Josh Flanders is an actor, writer and comedian in Chicago. He is a writer for Choice The Musical and half of the comedy duo Flanders. Josh is a contributor for Chicago Reader and Chicagoland Musical Theatre, a member of the American Theater Critics Association, and a graduate of the Second City Conservatory. He is co-owner of Flanders Consulting.
Linda Gillum and David Darlow. Photo by Michael Courier.
by Josh Flanders
“I’m losing all my things”– Andre in The Father
Anyone who has had to deal with an elder family member suffering a neurodegenerative disease, such as dementia or Alzheimer’s, will immediately sympathize with Andre, the main character in The Father. Part Twilight Zone-style mystery and part thriller, with a touch of humor, this engaging drama tackles the difficult topic of aging like a Christopher Nolan film. There is time shifting, inconsistencies of characters, and enough plot twists to leave the audience feeling the same perplexed frustration Andre experiences. Characters come, go, and change. Reality is far from straightforward. Even the set itself begins to mirror Andre’s slow mental deterioration.
The Father is more than just a direct examination of the frustration the loss of mental faculties takes on everyone in the family. Yes, there is the parent reluctant to accept help, the resentments tearing people apart, the selfless yet infantile caregivers, the suffering family members, and the frustrated spouses watching their partners sacrifice their lives in the care of a parent they love.

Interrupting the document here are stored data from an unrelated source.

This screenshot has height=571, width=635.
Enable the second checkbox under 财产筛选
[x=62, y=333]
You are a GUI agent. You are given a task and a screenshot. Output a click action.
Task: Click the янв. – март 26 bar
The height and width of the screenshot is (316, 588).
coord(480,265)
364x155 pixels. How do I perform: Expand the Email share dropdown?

But what makes this drama so engaging is that the story itself becomes a reflection of the inner workings of a mind struggling to hold on to information as it slowly slips away. Tragic and honest, it floats somewhere between sleeping and waking, like a lucid dream.
David Darlow is absolutely remarkable as Andre. Commanding attention, he is likable and authentic in his portrayal of the vast mood swings that often visit those faced with dementia. One moment he is funny, tap dancing, charming, and the next he is verbally abusive or frustrated, looking for a lost watch or trying to figure out where he is. The audience is equally confused, thanks to the sharp script by French playwright Florian Zeller (and translated by Christopher Hampton) that adds intrigue to the story, peeling back layers of truth through Andre’s mental decline.
Director Kay Martinovich makes Andre the most human and endearing character, surrounding him with family, like daughter Anne (Linda Gillum), her husband Pierre (Anish Jethmalani), and caregiver Laura (Alys Dickerson), all of whom speak with a distant, lightly Mamet-esque staccato, an unnatural style which is at first off-putting, but eventually comes to reflect the overall foreign tone of the environment Andre finds himself in.
This is a family at their wit’s end, frustrated, like Andre, with what they do not understand. Every character gets angry with him at some point. They are often harsh, asking him repeatedly if he remembers what just happened, or being verbally and, at one point, even physically abusive. Infants and the elderly have a lot in common. Both need to be cared for and both act out and throw tantrums. As Andre ages he acts more childlike, a transition difficult to watch.
It takes a talented writer to address issues of parental caregiving, elder abuse, and the less-pretty parts of aging that people avoid facing. The Father succeeds as both an engaging work of art and as an insightful and personal look at the reality of the human experience.
Remy Bumppo’s “The Father” runs through March 3 at Theater Wit. More info at remybumppo.org.